◆ Teks yang Diberikan:
□ □ □ □
English French German Spain Italian Dutch Russian Portuguese Japanese Korean Arabic Chinese Simplified

Friday, May 2, 2014

POLITIK UANG MEMANG KEHENDAK SISTEM

Oleh : Abd. Razak Muhidin


Sejak Pemilu tahun 2004 telah bermulanya sistem Pemilu langsung dalam era Reformasi, dimana peserta pemilu langsung memilih wakil-wakil rakyat dalam legislatif DPR RI, DPRD 1, DPRD 2, dan DPD. Demikian juga dengan pemilihan presiden yang tidak serentak dengan pemilihan legislatif tetapi caranya juga sama yaitu pemilihan langsung. Tidak seperti pada masa-masa sebelumnya, sehingga sejak Pemilu 2004 itu semua merasa ada nuansa baru, bahwa Pemilu-pemilu sebelumnya peserta pemilih seperti membeli kucing dalam karung sehingga tidak diketahui hal ihwalnya orang yang bakal menjadi wakil mereka di legislatif, apalagi masyarakat yang selama ini dibiasakan dengan cara kepemimpinan ORBA (Pemerintahan alm. Suharto) dengan gaya Pemilihan Umum tendensius, semakin memberikan daya tarik Pemilu terbuka pada tahun 2004.
□ □ □ □
◆ Tugas yang Diminta: Menurut teks tentang politik uang di atas, wakil rakyat untuk lembaga legislatif apa saja yang dipilih langsung oleh peserta pemilu sejak Pemilu 2004? Sebutkan semuanya.

◆ Data yang Diberikan:
□ □ □ □
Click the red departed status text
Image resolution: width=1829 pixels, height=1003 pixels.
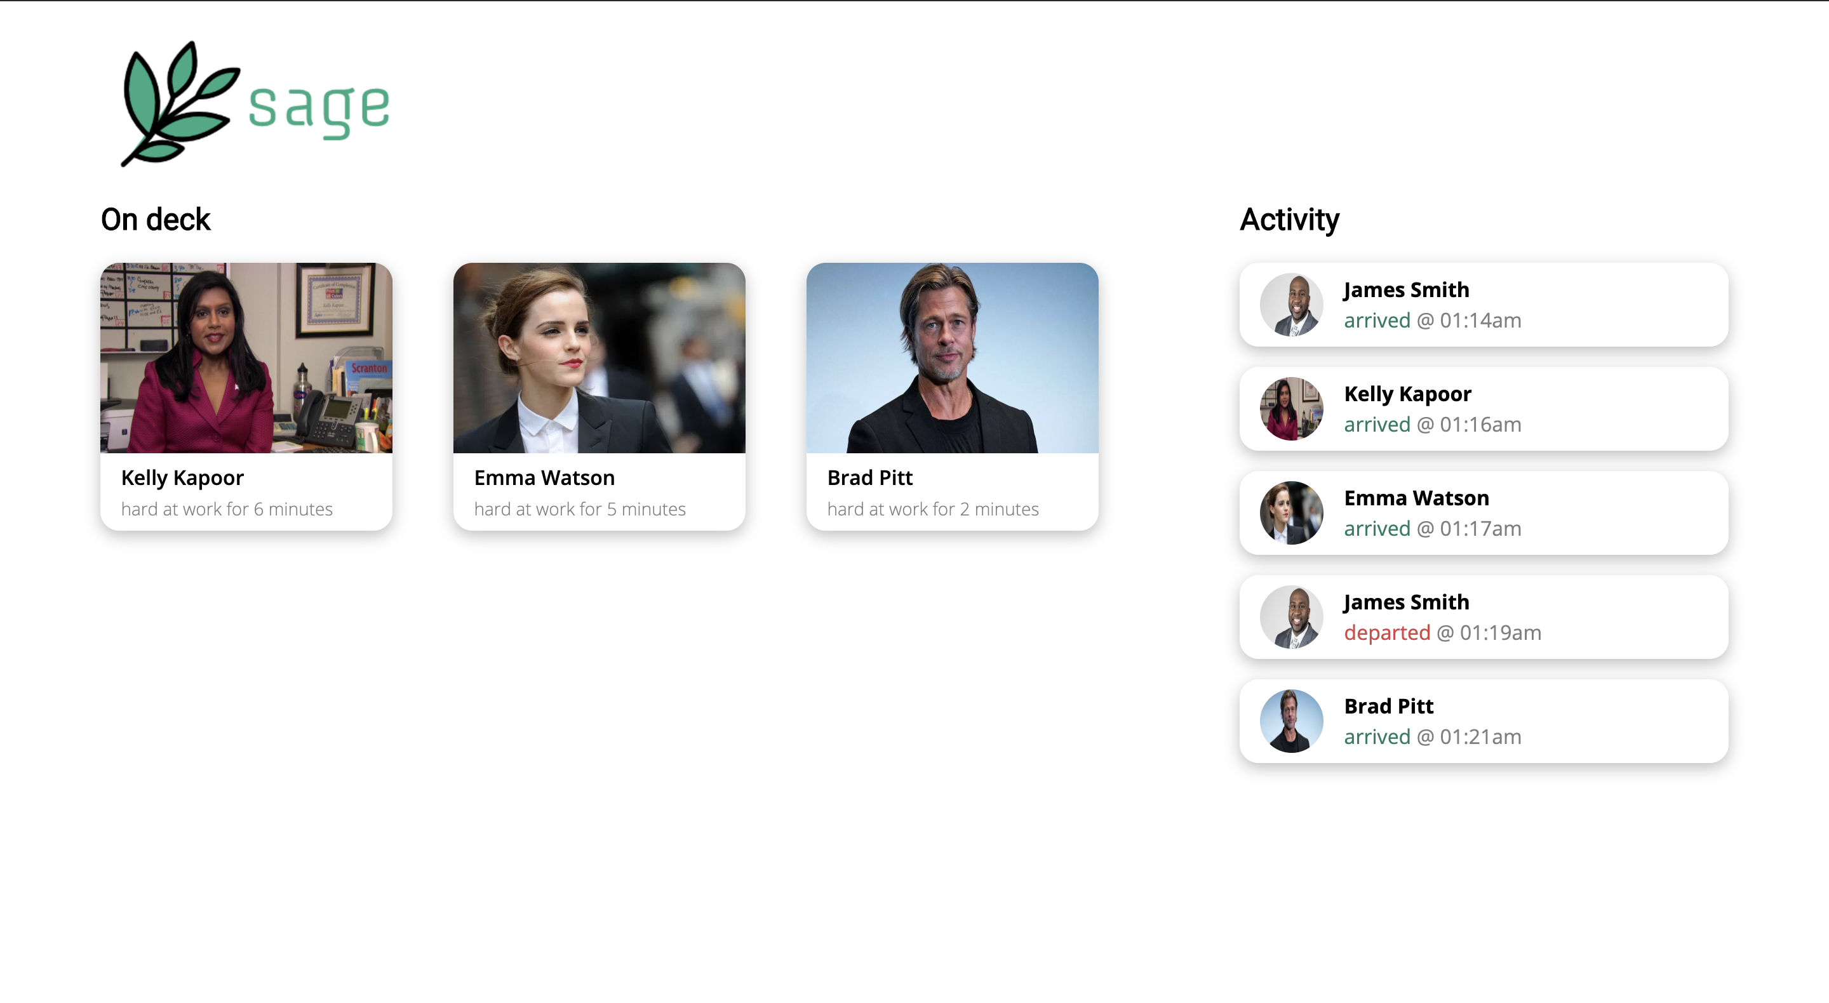(x=1386, y=632)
□ □ □ □
◆ Jawaban Tugas: DPR RI, DPRD 1, DPRD 2, dan DPD.